Три Ярославны
Шрифт:
Вскоре открылась большая поляна, обнесённая тыном, и за ним — несколько шалашей, меж которыми горели костры под котлами, сидели, лежали и бродили люди и паслись стреноженные кони. Вооружённый пикой стражник, огромный ростом, открыл перед всадниками ворота, почтительно поклонившись Агнеш.
— Что было без меня, Пишта? — спросила его Агнеш.
— Тихо было, — отвечал Пишта. — Ночью совы, правда, кричали. Утром люди пришли.
— Какие люди? — Агнеш спрыгнула с коня, юный воин принял у неё уздечку.
— Безоружные. Правда, с дубинами. Вон, сидят. — Пишта
Мужчины настороженно глядели на подходившую Агнеш.
— Кто такие, зачем пришли? — спросила она.
— Словены мы, из Тормова, — отвечал один из мужчин, и все они поднялись. — Пришли к тебе.
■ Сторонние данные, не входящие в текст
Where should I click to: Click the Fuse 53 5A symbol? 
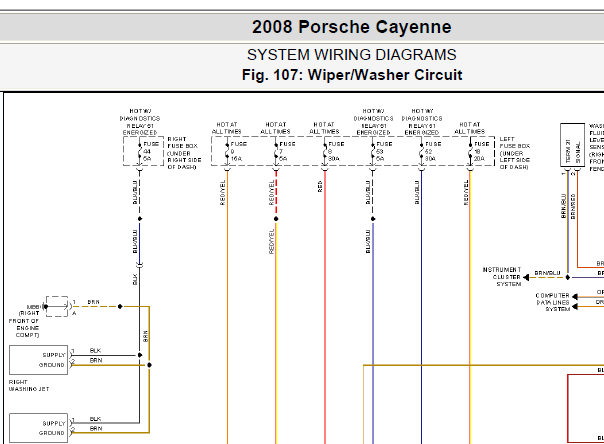pos(373,151)
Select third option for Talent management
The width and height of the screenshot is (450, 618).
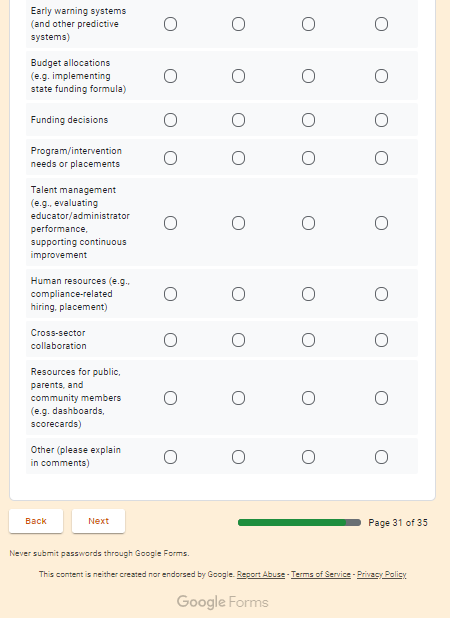click(x=308, y=223)
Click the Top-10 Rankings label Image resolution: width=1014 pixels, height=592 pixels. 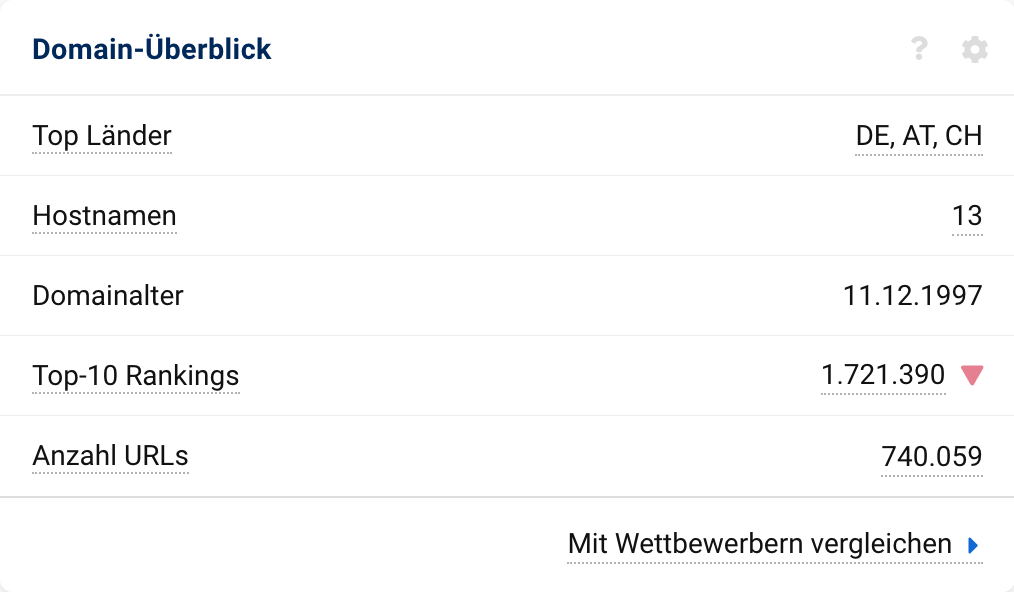[136, 376]
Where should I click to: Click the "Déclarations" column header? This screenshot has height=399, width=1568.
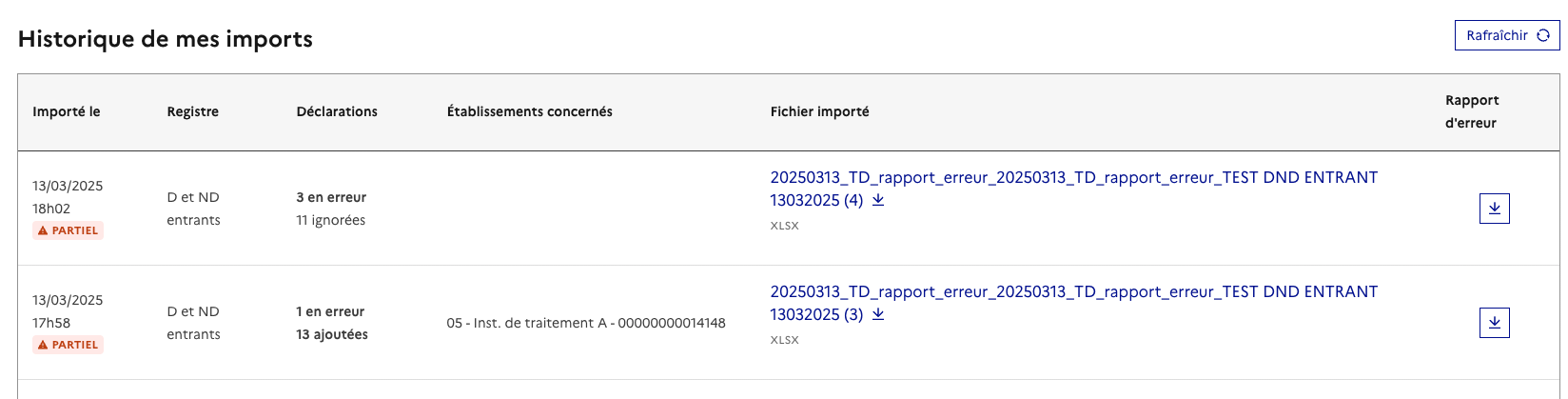point(337,111)
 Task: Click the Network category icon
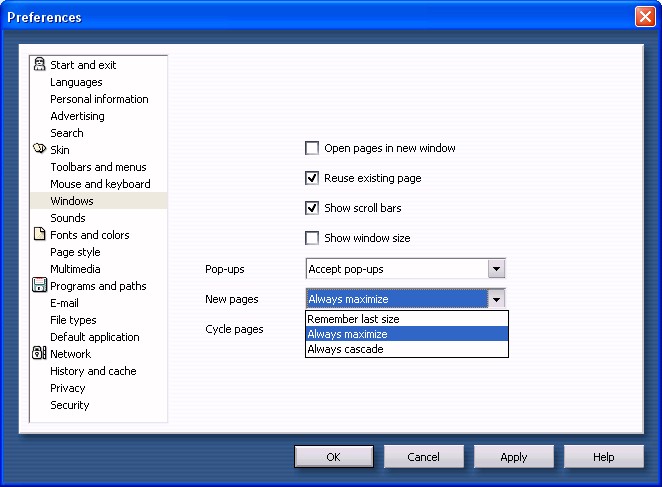(x=40, y=354)
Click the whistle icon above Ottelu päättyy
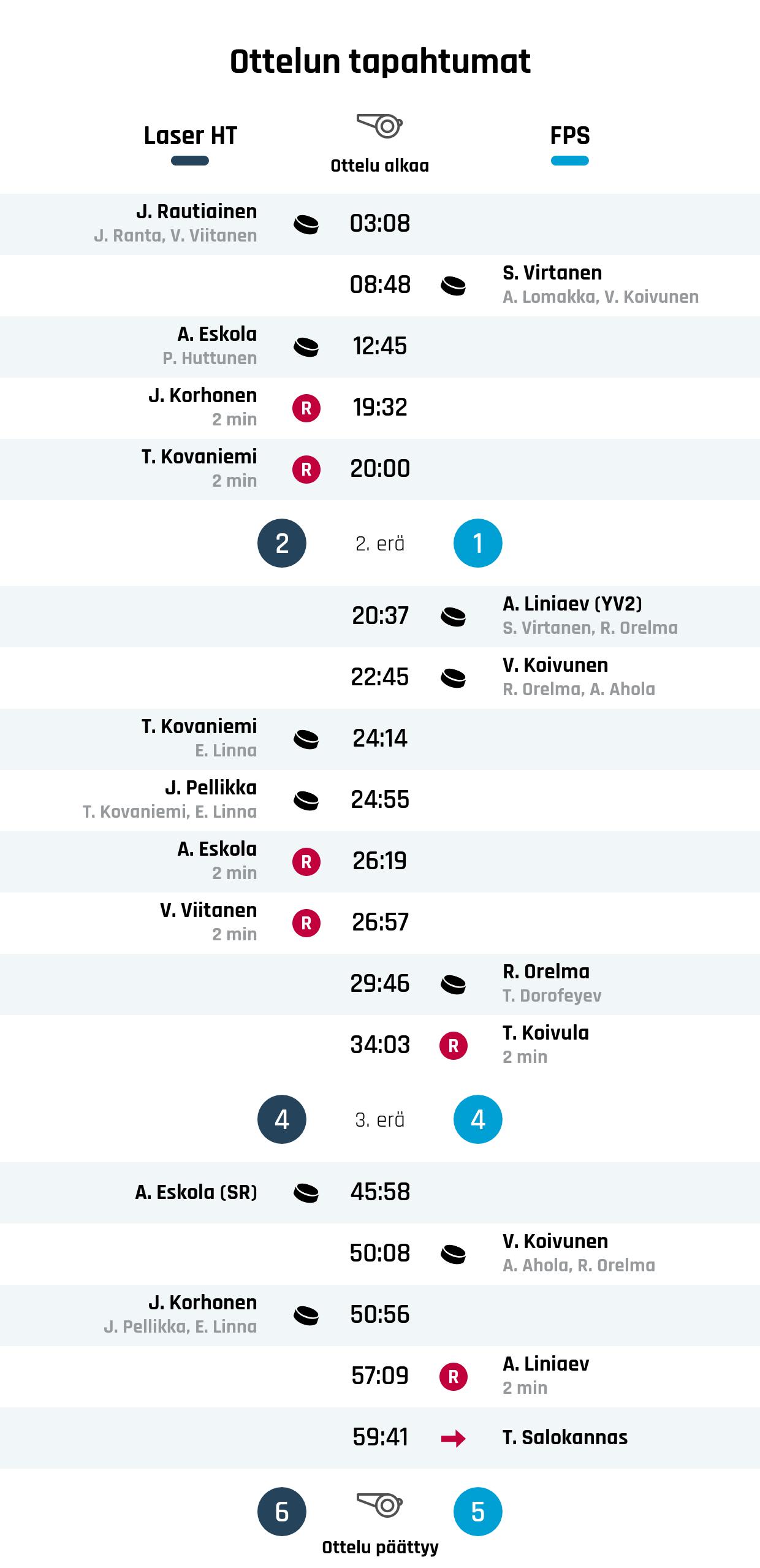The width and height of the screenshot is (760, 1568). pos(379,1505)
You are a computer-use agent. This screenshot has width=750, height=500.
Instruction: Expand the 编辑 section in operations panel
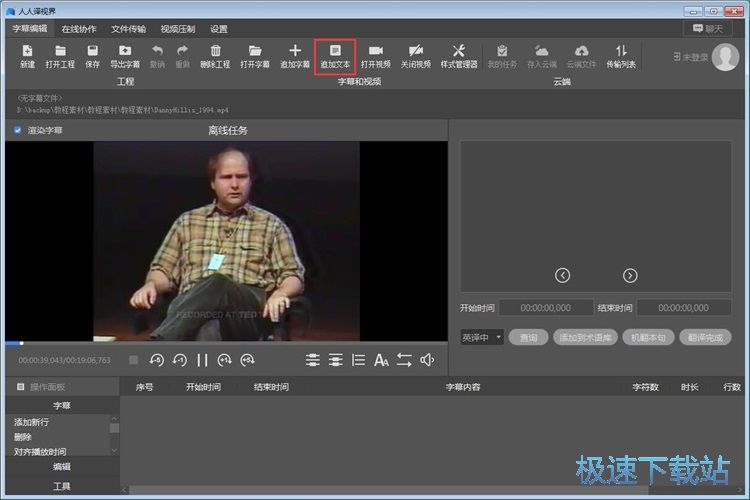click(x=61, y=466)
— Когда народ прогнал Петера, — обстоятельнее пояснил другой, со шрамом на лбу, — мы тоже, не будь дураки, быстро прогнали барона Рюгеля и землю его поделили. И что получилось? Петеру капут, а в Тормов опять вернулся барон с попом германцем и рыцарями и потребовал выдать зачинщиков...
— А зачинщики — мы и есть, — прибавил первый. — Прими нас к себе.
Охранявший пришельцев воин Ласло, статный, с уверенным взглядом и журавлиным пером на шляпе, усмехнулся.
— Складно врут. Говорите лучше, что здесь выглядывали и кто вас послал! — Он замахнулся нагайкой, но Агнеш вскинула глаза, и рука Ласло застыла на полпути.
— Не врут они, вижу, — сказала Агнеш и спросила: — Приму — что делать умеете?
— Биться, — без запинки ответил обладатель шрама.
Агнеш оглянулась на своих людей, окруживших её с любопытством.
— Буйко, Тамаш, Иштван, бросьте сабли, — приказала она. — Возьмите палки.
Дальше объяснять было не нужно. Названные воины мигом всё исполнили, и бойцы стояли друг против друга, трое на трое, с дубьём наизготовку.
— И — эх! — размахнулся словен со шрамом, понимая, что терять нечего, а обрести можно, и первым бросился в драку.
Дробный деревянный стук понёсся над поляной. И воины, и пришельцы молотили дубинами умело и в этом были равны, но у вторых больше было усердия. Кругу собравшихся на весёлое зрелище пришлось расступиться: словены теснили венгров к тыну. И возможно, прижали бы к нему и Бог знает что могли бы сотворить в своём яростном азарте, но Агнеш рассмеялась и сказала негромко:
— Хватит.
И бойцы остановились — так же послушно, как если бы кто их властно окрикнул. И медленно в их остывающих руках опустились дубины.
— Хорошо, приму, — кивнула Агнеш. — А ты, — она поглядела на бойца со шрамом, — как тебя зовут?
— Любен, — перевёл тот дух.
— А ты, Любен, будешь главным над своими. — Агнеш обернулась к седоусому воину, терпеливо дожидавшемуся конца испытания. — Что хотел сказать, Миклош?
Они шли к шатру, раскинутому посреди лагеря. За их спинами недавние соперники уже со смехом обсуждали свои удачи и промахи.
— Плохая весть, Агнеш, — говорил Миклош. — Дьюлу, человека Ваты, схватили в Шароше.
— Песенника?
— Он ходил по комитатам как игрец и песенник, но с грамотой людям от предводителя, которую читал тайно.
— Казнят?
— Неведомо. — Лицо Агнеш выражало раздумье, и Миклош прибавил: — Знаю, что у тебя вышла размолвка с Ватой, но ведь Дьюла нам не чужой.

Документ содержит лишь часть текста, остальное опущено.